### [What you should do]
Where the string "folder" appears in a line of the material below, copy that line.
<<<<
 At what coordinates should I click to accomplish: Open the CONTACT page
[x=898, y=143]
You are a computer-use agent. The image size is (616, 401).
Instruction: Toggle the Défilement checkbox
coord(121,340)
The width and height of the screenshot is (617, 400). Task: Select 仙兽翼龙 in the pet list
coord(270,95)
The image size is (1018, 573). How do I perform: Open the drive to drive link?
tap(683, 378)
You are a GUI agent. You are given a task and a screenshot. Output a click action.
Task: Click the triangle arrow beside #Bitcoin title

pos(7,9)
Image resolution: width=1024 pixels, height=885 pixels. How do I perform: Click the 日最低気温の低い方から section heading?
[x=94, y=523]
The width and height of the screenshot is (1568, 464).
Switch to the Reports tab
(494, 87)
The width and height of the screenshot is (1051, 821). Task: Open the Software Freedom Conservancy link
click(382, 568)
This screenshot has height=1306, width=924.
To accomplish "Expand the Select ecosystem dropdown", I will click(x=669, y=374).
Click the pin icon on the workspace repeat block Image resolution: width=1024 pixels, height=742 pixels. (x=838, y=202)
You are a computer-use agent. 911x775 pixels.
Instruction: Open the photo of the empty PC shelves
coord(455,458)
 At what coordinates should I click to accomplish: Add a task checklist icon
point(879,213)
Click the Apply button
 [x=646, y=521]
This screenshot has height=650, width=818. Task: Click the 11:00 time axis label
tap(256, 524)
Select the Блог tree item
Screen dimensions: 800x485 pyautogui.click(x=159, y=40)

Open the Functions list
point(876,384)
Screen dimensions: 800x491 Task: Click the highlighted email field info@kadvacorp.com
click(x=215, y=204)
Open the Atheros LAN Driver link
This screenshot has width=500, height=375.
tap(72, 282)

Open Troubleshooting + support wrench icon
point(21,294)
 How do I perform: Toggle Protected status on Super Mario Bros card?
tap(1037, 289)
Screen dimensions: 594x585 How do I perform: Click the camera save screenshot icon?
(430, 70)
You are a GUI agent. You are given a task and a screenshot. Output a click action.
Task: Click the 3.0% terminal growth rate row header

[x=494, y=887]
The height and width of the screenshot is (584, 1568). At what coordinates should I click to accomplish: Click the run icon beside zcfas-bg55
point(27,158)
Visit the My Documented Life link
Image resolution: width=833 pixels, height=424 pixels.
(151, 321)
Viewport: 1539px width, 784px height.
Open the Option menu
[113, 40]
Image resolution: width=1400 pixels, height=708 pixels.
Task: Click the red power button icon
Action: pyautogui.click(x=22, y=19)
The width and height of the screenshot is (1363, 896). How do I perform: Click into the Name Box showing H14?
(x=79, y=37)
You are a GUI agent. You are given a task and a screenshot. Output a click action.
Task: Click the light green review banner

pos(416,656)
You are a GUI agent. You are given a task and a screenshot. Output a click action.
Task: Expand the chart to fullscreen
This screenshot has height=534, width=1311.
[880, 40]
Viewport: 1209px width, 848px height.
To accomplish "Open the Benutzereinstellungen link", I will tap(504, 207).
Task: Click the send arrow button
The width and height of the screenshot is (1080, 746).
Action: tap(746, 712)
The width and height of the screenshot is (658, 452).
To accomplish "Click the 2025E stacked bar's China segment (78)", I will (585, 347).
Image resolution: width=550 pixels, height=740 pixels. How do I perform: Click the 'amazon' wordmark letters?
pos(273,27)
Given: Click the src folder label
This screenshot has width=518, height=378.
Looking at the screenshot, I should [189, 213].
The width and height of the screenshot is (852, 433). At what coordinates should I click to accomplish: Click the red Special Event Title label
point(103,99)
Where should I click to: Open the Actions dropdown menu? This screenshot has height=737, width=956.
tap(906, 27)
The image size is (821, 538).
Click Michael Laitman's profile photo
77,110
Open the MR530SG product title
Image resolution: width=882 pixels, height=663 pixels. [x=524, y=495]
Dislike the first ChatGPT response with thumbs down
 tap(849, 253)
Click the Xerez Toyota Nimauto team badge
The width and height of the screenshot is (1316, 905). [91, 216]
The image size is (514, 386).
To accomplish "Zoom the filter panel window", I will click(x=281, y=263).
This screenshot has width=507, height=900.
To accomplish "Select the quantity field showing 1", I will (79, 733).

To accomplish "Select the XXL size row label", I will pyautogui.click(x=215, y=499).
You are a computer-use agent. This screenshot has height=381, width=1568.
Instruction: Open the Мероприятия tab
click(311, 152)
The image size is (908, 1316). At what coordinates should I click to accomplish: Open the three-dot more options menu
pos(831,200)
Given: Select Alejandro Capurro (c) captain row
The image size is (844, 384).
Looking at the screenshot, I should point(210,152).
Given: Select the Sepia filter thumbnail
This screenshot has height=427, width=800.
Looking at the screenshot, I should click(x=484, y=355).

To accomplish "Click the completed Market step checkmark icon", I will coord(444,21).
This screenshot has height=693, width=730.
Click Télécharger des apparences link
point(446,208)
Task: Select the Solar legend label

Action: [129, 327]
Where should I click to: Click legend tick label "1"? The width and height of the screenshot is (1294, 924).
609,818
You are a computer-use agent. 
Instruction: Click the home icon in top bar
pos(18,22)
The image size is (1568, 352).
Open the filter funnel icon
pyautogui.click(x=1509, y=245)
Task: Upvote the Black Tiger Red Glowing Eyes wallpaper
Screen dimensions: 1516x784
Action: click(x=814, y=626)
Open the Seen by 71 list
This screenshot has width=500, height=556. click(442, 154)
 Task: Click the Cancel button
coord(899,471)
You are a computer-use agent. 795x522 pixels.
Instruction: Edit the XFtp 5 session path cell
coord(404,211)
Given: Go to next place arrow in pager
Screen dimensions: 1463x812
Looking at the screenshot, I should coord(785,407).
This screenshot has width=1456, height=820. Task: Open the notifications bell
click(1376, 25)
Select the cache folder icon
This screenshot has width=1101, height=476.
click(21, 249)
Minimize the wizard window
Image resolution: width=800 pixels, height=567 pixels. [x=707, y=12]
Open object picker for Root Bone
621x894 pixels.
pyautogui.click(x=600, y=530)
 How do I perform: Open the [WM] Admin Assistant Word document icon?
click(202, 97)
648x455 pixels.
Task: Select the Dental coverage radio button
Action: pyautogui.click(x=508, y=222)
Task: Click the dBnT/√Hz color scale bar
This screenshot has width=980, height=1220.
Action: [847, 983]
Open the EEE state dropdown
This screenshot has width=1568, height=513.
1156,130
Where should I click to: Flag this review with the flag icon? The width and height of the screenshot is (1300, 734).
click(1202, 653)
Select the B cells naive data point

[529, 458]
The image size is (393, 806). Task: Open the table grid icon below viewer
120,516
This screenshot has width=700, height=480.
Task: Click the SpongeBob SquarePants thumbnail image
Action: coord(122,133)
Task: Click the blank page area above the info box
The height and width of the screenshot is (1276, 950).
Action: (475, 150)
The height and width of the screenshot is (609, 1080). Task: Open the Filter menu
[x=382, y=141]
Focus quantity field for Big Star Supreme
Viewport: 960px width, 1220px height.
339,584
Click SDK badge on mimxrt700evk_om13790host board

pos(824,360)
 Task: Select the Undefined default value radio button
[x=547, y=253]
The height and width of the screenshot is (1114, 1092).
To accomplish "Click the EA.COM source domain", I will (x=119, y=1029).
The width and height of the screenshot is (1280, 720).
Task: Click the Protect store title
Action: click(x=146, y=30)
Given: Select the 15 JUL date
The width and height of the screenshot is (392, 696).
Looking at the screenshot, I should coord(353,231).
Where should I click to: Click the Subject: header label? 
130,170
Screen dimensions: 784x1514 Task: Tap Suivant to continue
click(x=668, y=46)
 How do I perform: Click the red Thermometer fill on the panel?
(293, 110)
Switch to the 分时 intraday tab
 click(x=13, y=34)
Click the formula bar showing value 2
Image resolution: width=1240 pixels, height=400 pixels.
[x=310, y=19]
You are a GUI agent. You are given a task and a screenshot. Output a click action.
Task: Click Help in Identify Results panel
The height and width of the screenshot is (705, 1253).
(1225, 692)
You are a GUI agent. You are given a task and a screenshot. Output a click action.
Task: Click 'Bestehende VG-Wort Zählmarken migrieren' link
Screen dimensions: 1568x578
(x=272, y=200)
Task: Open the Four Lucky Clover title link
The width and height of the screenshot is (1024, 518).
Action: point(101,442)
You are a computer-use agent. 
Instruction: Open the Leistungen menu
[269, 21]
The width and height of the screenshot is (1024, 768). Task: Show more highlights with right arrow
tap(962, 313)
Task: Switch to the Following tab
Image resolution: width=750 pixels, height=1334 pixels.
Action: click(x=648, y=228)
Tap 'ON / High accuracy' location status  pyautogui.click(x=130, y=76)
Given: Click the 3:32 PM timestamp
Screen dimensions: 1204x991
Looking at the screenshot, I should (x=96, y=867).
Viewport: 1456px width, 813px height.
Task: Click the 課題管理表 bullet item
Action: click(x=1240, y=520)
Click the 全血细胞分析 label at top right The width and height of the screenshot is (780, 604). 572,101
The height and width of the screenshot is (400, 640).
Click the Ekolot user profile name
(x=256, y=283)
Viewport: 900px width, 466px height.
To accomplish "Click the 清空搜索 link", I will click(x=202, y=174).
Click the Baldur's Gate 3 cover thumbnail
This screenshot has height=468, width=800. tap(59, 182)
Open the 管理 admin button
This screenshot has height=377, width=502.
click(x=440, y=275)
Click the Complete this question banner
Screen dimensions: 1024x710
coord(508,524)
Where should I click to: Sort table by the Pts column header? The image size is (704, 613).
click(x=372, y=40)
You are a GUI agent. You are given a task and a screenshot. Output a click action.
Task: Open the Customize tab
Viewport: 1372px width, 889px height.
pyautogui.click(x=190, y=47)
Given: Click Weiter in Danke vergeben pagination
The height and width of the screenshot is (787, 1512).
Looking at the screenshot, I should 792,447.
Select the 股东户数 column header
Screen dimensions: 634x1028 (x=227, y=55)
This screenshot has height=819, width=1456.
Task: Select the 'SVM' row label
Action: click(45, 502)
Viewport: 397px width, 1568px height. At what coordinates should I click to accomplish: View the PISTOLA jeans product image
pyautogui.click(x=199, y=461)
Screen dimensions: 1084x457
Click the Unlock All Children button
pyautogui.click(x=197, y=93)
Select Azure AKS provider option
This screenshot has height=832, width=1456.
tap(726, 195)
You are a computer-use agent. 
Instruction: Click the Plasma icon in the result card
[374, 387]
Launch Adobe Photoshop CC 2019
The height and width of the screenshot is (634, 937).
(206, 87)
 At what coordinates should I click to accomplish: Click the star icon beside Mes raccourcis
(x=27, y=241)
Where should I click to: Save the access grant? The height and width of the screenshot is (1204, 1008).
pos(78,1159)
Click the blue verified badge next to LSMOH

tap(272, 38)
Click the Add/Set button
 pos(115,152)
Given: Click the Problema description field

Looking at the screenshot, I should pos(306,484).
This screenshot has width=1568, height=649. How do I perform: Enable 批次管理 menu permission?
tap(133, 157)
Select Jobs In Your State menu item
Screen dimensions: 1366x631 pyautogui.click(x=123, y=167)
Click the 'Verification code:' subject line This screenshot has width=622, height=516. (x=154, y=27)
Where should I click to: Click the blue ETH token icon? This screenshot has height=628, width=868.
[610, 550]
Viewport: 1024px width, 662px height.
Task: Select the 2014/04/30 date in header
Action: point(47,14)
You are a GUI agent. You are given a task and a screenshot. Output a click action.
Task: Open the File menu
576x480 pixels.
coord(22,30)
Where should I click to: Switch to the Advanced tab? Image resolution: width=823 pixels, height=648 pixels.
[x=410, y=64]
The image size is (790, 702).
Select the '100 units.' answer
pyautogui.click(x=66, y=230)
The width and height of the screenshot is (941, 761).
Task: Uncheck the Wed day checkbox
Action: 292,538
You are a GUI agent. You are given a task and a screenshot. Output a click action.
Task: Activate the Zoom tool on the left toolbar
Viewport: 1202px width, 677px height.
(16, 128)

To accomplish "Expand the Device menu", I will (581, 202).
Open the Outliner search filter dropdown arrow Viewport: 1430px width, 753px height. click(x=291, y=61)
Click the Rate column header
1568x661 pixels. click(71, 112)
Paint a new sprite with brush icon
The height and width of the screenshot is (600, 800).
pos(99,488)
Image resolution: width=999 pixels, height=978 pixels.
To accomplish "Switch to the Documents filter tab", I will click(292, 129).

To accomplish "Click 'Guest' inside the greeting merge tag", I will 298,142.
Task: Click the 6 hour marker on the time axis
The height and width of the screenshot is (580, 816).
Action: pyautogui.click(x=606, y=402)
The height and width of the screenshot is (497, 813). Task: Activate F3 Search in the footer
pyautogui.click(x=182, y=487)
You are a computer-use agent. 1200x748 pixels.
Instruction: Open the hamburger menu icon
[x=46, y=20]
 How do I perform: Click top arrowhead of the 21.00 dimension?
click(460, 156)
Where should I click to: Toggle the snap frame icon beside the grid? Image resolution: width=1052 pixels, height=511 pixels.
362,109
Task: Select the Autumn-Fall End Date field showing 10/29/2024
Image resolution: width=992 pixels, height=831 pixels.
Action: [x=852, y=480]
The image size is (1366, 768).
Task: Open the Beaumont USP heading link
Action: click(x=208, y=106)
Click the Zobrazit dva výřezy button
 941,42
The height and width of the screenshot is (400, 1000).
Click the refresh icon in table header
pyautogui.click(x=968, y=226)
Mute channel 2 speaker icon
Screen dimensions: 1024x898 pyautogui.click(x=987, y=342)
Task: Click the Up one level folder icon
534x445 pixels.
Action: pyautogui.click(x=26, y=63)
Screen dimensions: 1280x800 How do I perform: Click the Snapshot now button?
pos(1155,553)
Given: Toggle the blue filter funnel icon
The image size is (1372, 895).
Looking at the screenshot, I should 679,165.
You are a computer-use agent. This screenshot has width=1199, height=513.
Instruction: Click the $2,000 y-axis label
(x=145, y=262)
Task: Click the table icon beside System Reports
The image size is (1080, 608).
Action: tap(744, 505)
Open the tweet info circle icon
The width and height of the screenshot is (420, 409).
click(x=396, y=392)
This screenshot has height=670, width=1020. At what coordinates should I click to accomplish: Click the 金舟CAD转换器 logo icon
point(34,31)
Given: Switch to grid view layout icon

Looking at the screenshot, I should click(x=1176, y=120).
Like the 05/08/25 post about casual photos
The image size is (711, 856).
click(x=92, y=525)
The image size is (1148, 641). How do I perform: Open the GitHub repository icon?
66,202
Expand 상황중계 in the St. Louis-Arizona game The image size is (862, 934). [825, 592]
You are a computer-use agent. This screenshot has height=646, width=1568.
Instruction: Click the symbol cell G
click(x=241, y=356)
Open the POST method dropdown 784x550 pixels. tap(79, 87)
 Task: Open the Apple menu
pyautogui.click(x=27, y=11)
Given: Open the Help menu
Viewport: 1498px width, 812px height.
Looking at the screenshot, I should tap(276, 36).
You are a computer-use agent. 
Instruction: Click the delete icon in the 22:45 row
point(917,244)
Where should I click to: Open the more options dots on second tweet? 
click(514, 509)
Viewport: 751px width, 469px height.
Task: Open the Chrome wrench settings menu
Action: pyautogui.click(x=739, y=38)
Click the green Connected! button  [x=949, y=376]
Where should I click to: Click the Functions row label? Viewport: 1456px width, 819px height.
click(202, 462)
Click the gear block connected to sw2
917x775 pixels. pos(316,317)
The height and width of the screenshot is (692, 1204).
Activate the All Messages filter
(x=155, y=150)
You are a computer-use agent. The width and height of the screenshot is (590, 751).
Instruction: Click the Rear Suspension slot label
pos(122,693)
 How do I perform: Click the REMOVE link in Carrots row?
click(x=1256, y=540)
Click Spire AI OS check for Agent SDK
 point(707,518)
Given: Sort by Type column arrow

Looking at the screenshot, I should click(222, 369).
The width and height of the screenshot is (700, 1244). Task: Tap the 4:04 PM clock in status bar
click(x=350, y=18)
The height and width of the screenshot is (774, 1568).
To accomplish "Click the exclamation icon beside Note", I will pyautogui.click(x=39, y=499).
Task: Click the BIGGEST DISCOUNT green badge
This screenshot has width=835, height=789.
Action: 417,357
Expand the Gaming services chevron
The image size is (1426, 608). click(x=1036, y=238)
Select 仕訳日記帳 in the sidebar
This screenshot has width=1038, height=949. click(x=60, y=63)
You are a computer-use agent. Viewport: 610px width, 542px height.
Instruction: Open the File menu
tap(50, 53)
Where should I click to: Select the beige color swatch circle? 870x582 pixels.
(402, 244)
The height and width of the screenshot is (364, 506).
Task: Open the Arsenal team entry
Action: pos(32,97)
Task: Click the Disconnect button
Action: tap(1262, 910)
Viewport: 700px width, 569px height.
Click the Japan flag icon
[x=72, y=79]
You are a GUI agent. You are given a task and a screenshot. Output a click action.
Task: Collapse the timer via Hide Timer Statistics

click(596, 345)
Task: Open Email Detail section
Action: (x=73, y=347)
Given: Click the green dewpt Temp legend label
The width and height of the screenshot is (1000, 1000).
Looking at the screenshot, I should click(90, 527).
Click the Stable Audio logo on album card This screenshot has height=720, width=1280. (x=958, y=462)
>>>>
### [Your solution]
Given: Click the src folder label
Select the cache folder icon
Task: Click the Up one level folder icon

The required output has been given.